Schlingensief - In das Schweigen hineinschreien
Das erste umfassende Filmporträt über den provokanten Regisseur, der in diesem Jahr 60 Jahre alt geworden wäre.
Die Liste prominenter Zeitgenosse, die sich an Christoph Schlingensief reiben, ist endlos. Restlos amüsant ist: Roger Schawinski, schäumend vor Wut nach Schlingensiefs Hamlet-Inszenierung.
Zum Film
Über zwei Jahrzehnte hat Regisseur Christoph Schlingensief den kulturellen und politischen Diskurs in deutschsprachigen Raum mitgeprägt. Die renommierte Filmeditorin Bettina Böhler («Die innere Sicherheit», «Hannah Arendt») unternimmt erstmals den Versuch, den Ausnahmekünstler Schlingensief, der vor 10 Jahren im Alter von nur 49 Jahren starb, in seiner gesamten Bandbreite zu dokumentieren. Das intensive Porträt durchlebt die ganze Entwicklung Schlingensiefs vom quasi pubertierenden Filmemacher im Kunstblutrausch über den Bühnenrevoluzzer von Berlin und Bayreuth bis hin zum Bestsellerautor, der kurz vor seinem Tod die Einladung erhält, den Deutschen Pavillon in Venedig zu gestalten.
arttv Rezension
Über 80 Filme hat Bettina Böhler in den letzten vier Jahrzehnten montiert und dabei mit so unterschiedlichen Regisseuren wie Christian Petzold, Marcel Gisler oder Oscar Roehler zusammengearbeitet.
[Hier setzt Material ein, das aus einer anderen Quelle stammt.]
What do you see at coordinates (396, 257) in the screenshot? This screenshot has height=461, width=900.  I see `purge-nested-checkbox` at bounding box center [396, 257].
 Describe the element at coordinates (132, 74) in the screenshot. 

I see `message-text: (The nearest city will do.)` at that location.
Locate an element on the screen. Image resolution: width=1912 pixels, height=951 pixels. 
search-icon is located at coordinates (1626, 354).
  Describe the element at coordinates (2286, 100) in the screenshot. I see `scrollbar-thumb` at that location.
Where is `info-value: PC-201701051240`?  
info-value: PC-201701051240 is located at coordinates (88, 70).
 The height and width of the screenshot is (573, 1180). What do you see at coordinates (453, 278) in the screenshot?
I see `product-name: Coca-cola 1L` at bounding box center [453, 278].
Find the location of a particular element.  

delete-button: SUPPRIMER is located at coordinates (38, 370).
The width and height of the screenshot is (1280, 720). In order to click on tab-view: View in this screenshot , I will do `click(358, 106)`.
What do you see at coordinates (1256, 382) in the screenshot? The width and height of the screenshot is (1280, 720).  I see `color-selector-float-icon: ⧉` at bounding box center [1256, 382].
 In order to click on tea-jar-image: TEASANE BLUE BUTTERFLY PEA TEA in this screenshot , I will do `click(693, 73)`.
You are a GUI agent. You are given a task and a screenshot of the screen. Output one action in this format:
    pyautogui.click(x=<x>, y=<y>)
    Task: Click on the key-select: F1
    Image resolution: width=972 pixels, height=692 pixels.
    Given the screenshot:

Und sie war in den 1990ern bei zwei Filmen Christoph Schlingensiefs, «Das deutsche Kettensägenmassaker» und «Terror 2000», mit von der Partie. Das erleichterte der 1960 geborenen Cutterin den Zugang in das irre Universum und das riesige Archiv des 2010 viel zu früh verstorbenen Künstlers. Dabei weisen bereits die Titel der beiden satirischen Horrorfilme direkt in die Welt des genialen Performers, Theaterregisseurs, Essayisten, Experimentalfilmers, der als Enfant terrible eine saturierte Kulturwelt aufmischte wie kein anderer. Und der heute, in Zeiten immer grösserer Empfindlichkeiten, wohl noch mehr anecken würde als damals. Zwei Stunden dicht montierter Ausschnitte, aus Interviews, Filmen, Talkshows, Theateraufführungen, politischen Aktionen und Privataufnahmen präsentiert Bettina Böhler ganz ohne Kommentar, kommt dabei Schlingensief ganz nah – und am Ende bedauert man, dass dieser grandiose Höllenritt schon zu Ende ist.